WORK INSTRUCTION ▸
Print the records from the very start through the line containing "comment-text: 宝宝 会好起来的 is", keeping that final line, and omit the pictures from your answer.

Segment Start: DATA

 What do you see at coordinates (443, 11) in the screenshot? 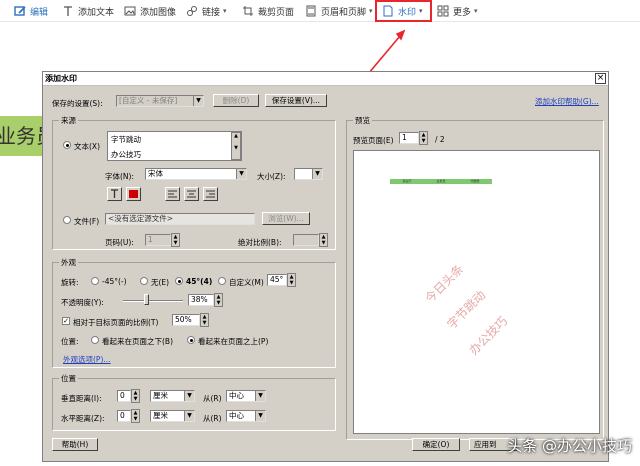
I see `more-icon` at bounding box center [443, 11].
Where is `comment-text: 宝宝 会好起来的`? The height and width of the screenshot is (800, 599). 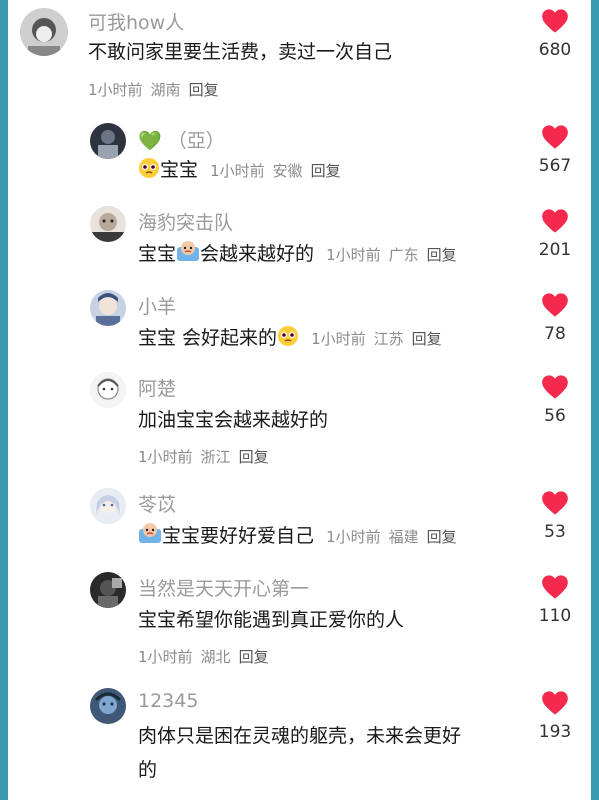
comment-text: 宝宝 会好起来的 is located at coordinates (208, 338).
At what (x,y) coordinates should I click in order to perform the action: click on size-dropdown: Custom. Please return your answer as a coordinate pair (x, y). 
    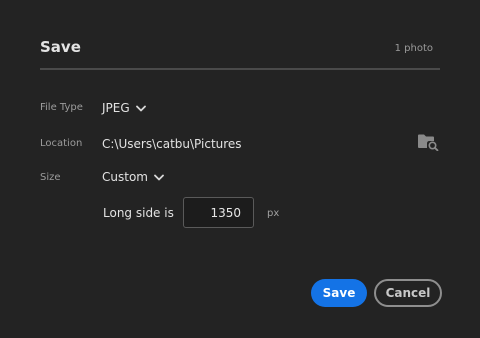
    Looking at the image, I should click on (133, 177).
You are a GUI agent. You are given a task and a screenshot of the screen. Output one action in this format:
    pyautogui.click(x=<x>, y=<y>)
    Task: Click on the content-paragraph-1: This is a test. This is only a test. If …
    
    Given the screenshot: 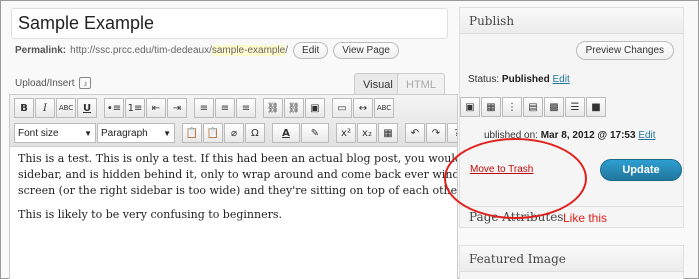 What is the action you would take?
    pyautogui.click(x=238, y=174)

Segment End: DATA

RESULT FOR THIS TASK ▸
 What do you see at coordinates (443, 11) in the screenshot? 
I see `more-icon` at bounding box center [443, 11].
Where is `comment-text: 宝宝 会好起来的`? The height and width of the screenshot is (800, 599). 
comment-text: 宝宝 会好起来的 is located at coordinates (208, 338).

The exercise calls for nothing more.